*** Opening of Data ***
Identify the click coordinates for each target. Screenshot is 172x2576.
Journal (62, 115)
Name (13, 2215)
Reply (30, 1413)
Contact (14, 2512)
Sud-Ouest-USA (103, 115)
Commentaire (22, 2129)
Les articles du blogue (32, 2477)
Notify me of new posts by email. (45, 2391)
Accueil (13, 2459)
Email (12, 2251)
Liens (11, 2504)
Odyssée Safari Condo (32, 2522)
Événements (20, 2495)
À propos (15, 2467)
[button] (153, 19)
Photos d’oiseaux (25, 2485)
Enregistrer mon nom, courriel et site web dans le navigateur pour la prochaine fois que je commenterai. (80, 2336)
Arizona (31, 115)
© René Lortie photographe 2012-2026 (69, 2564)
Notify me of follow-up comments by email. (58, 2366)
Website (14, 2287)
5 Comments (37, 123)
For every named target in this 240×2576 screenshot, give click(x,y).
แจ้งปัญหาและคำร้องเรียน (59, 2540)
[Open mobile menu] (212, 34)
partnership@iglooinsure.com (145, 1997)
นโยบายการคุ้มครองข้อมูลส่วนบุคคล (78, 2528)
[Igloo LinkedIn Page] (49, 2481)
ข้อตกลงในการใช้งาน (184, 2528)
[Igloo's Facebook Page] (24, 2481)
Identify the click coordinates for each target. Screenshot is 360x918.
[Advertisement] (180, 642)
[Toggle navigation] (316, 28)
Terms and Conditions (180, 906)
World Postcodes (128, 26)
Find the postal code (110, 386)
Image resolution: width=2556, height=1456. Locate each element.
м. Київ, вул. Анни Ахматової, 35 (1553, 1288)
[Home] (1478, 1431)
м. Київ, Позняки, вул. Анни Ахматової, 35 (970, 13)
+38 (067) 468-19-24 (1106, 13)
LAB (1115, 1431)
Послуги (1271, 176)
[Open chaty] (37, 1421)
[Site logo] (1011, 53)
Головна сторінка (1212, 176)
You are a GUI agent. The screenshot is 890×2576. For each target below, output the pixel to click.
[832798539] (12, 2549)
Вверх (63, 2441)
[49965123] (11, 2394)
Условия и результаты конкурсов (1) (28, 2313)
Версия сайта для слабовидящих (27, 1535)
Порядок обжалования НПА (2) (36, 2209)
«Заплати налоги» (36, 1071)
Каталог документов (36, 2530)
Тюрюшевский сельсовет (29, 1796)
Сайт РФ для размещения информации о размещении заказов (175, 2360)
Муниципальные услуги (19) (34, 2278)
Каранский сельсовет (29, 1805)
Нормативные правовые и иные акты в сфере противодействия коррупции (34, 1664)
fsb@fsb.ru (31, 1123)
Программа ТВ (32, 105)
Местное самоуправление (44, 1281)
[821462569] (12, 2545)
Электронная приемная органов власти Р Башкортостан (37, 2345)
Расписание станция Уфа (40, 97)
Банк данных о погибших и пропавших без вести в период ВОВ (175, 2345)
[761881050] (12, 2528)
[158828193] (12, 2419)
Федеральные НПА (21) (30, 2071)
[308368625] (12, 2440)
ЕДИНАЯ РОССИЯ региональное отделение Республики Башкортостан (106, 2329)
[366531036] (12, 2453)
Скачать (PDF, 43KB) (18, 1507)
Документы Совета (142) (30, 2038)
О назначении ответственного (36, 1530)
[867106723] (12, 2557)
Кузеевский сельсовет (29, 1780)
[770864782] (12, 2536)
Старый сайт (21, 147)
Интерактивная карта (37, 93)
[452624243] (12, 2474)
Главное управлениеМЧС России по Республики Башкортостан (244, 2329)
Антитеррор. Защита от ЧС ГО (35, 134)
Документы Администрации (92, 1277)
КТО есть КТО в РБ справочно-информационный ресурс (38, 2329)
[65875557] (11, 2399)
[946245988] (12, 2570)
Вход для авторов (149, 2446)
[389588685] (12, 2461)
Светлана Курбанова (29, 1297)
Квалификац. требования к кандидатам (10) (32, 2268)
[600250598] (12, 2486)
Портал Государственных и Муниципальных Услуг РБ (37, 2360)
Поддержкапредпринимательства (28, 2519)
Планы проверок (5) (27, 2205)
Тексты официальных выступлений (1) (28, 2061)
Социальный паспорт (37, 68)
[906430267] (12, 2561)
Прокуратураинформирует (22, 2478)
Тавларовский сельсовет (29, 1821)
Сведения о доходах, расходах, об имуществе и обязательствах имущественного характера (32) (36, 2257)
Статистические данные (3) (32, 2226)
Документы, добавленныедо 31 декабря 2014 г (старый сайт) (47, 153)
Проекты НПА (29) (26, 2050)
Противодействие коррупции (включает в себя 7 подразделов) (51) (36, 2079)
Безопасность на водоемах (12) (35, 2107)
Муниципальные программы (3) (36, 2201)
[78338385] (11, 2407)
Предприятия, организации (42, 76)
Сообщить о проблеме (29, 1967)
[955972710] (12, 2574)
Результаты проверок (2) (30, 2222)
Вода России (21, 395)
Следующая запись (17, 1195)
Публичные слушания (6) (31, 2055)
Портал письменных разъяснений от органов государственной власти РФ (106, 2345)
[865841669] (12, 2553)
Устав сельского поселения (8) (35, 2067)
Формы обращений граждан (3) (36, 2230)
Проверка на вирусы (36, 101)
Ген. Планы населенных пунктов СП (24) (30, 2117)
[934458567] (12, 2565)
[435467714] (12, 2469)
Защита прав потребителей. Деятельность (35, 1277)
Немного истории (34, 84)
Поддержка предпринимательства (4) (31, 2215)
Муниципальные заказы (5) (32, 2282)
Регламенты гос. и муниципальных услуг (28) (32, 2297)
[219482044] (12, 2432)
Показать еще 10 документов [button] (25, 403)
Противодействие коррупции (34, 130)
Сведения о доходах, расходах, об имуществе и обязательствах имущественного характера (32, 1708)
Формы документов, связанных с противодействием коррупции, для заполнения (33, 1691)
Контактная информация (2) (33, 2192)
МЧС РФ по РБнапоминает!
*** Close of Data ***
Task to carry out — Copy out only the lines above from the one with "Screenshot is 360x918." to the one with "[Home] (1478, 1431)", inclusive, exactly as they stand.

Output below —
Identify the click coordinates for each target. Screenshot is 360x918.
[Advertisement] (180, 642)
[Toggle navigation] (316, 28)
Terms and Conditions (180, 906)
World Postcodes (128, 26)
Find the postal code (110, 386)
Image resolution: width=2556, height=1456. Locate each element.
м. Київ, вул. Анни Ахматової, 35 (1553, 1288)
[Home] (1478, 1431)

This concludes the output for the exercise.